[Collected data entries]

+---+

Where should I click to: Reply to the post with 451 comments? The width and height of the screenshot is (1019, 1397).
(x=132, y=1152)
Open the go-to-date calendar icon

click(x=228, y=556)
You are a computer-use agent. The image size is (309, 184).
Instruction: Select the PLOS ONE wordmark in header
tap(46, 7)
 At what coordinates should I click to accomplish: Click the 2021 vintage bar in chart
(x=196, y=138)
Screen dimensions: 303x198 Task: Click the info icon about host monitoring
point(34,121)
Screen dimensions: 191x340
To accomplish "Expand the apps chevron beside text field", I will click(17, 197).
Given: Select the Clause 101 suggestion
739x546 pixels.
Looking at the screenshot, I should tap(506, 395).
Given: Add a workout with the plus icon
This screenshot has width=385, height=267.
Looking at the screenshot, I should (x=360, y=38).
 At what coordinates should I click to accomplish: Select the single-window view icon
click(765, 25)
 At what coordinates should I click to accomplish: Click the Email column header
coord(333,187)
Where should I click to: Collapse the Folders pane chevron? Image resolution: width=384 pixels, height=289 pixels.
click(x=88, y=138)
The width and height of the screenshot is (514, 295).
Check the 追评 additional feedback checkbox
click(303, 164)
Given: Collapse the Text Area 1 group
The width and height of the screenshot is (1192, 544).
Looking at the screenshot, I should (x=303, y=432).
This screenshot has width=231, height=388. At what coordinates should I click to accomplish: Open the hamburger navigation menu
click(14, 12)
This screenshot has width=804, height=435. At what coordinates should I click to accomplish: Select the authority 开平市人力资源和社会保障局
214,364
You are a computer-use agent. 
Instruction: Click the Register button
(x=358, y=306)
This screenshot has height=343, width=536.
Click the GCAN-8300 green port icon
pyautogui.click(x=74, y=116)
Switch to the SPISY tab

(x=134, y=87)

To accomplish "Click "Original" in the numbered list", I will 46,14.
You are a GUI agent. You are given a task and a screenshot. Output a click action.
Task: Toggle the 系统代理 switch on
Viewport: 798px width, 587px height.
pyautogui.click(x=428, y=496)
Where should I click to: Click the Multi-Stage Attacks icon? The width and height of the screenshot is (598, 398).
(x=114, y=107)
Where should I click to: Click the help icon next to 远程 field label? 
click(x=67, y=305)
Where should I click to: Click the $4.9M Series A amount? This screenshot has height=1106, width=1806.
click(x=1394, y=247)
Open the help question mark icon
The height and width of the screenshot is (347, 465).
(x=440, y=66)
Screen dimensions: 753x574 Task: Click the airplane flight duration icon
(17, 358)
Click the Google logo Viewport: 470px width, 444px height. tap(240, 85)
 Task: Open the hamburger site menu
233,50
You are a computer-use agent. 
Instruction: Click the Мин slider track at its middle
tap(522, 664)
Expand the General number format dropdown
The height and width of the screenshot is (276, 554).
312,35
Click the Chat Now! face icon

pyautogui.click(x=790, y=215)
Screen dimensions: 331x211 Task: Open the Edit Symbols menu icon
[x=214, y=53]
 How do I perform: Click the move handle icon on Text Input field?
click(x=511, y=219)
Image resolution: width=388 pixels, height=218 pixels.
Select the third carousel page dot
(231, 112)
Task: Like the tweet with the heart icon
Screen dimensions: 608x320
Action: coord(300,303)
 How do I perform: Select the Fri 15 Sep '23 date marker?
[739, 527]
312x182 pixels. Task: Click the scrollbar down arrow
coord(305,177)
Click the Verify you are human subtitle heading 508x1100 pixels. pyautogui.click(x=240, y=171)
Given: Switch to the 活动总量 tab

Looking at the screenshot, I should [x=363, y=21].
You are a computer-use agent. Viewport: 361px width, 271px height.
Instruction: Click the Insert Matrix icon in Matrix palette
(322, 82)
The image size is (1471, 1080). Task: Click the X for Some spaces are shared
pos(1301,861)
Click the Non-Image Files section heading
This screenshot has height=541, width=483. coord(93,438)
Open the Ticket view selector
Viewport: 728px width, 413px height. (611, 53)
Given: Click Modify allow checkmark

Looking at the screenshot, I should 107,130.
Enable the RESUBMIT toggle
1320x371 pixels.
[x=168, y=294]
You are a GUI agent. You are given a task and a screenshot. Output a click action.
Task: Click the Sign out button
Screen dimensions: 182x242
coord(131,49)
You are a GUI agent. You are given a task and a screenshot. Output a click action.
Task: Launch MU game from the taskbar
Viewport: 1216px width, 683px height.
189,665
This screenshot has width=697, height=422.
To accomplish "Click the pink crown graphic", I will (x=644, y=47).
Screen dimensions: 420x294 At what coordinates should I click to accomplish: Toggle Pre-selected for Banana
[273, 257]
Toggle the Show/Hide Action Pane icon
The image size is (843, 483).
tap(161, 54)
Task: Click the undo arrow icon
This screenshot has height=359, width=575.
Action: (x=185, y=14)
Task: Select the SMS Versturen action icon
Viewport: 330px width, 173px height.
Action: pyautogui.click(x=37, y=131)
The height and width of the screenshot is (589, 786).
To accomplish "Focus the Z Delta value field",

+---+

Exercise description
The lines of the records that contain the string "will" should be located and copied.

Output
To accomplish "Expand the apps chevron beside text field", I will click(17, 197).
To accomplish "Click "Original" in the numbered list", I will 46,14.
To accomplish "Click the pink crown graphic", I will (x=644, y=47).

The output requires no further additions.